→ **Problem**: Please state how many lines of the listing contain the word "agent", giving the number by itself.

[Data in this exercise — start]

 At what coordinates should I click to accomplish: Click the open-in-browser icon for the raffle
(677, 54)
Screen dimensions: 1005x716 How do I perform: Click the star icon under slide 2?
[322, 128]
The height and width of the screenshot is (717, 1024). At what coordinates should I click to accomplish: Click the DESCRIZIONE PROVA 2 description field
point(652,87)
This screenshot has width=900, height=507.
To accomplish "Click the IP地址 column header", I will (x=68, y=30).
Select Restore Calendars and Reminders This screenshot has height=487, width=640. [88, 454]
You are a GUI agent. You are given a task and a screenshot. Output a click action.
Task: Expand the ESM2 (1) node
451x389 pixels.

[Data in this exercise — finish]
[Data in this exercise — start]

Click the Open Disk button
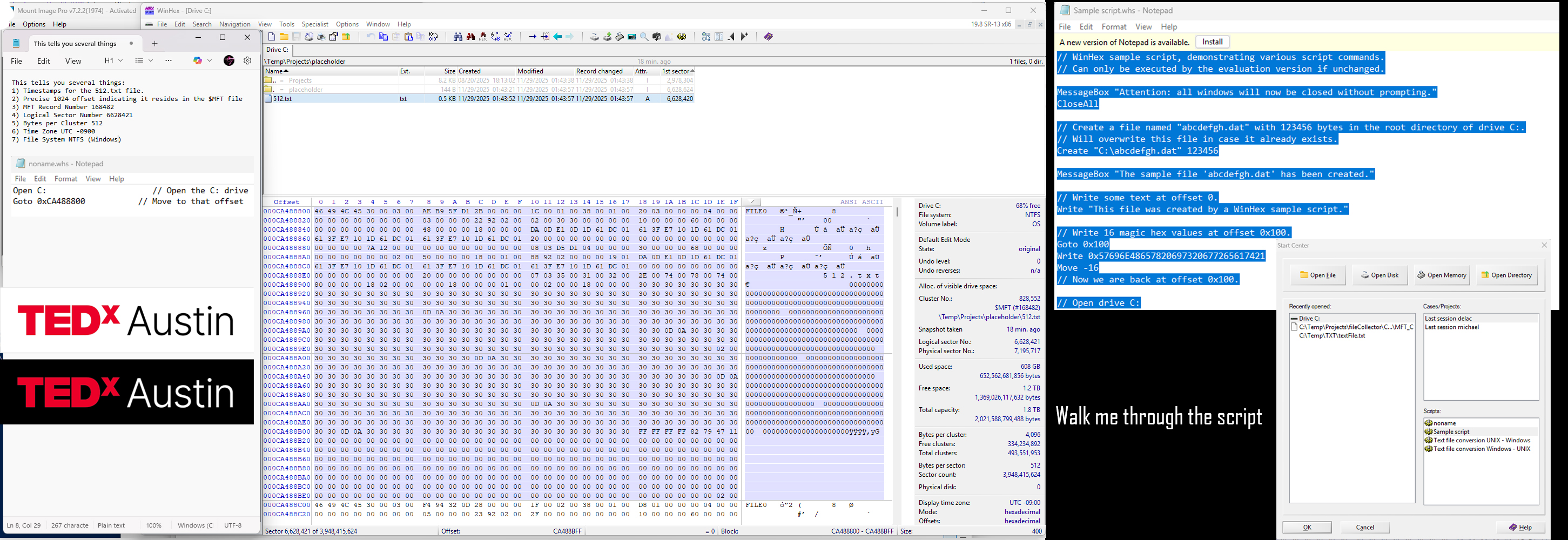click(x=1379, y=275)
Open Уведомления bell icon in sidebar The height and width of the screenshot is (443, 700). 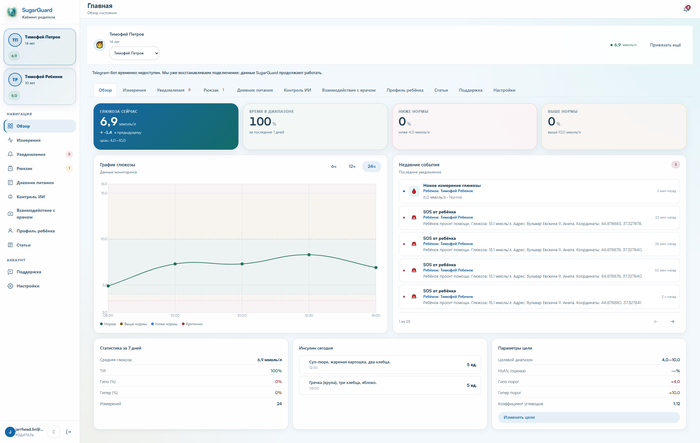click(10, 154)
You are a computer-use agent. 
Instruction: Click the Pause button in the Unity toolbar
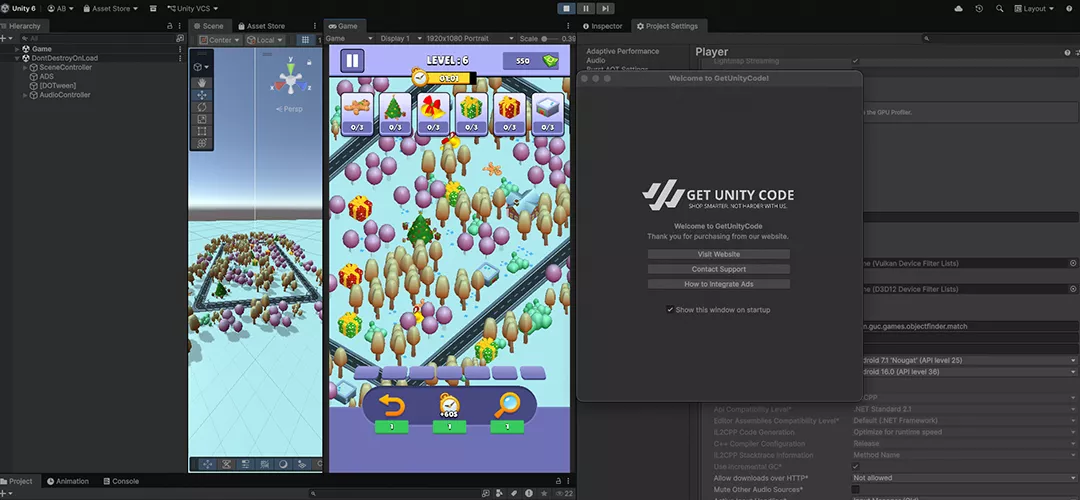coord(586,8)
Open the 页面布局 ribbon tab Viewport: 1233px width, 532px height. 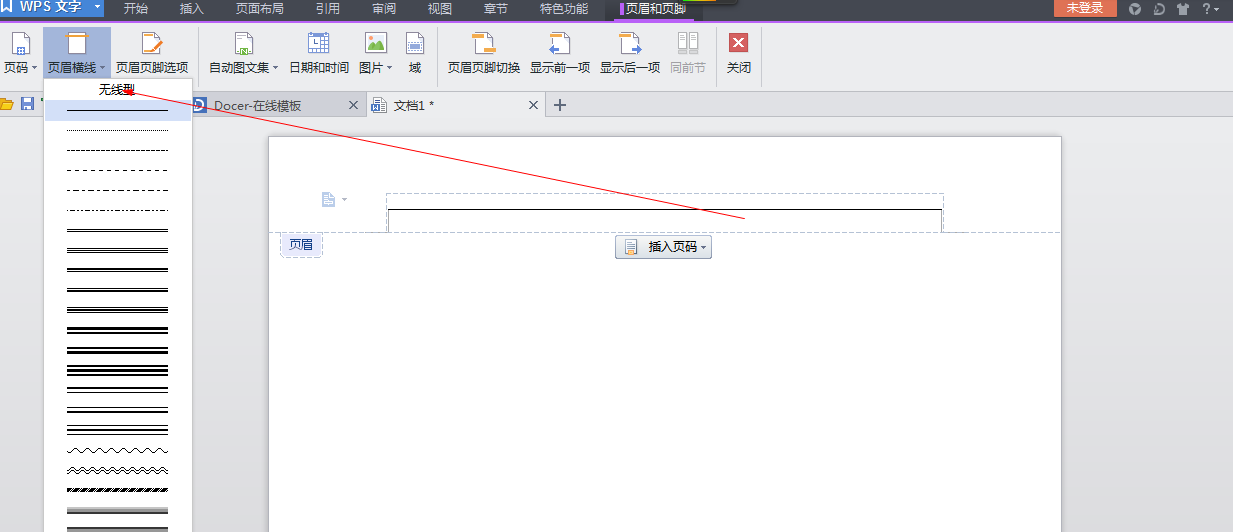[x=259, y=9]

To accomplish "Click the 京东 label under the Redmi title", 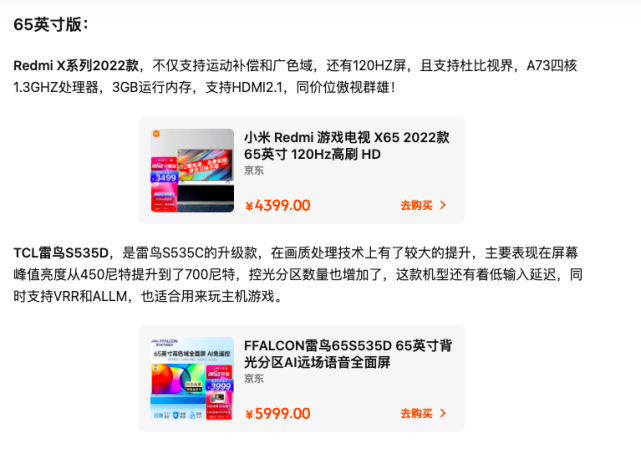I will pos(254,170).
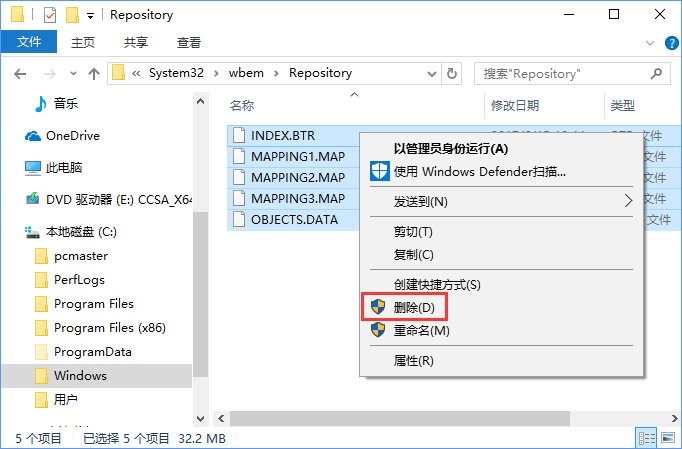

[Data in this exercise — finish]
[Data in this exercise — start]

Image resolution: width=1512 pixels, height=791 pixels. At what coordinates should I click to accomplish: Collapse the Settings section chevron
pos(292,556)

[Data in this exercise — finish]

→ **Response box**: 2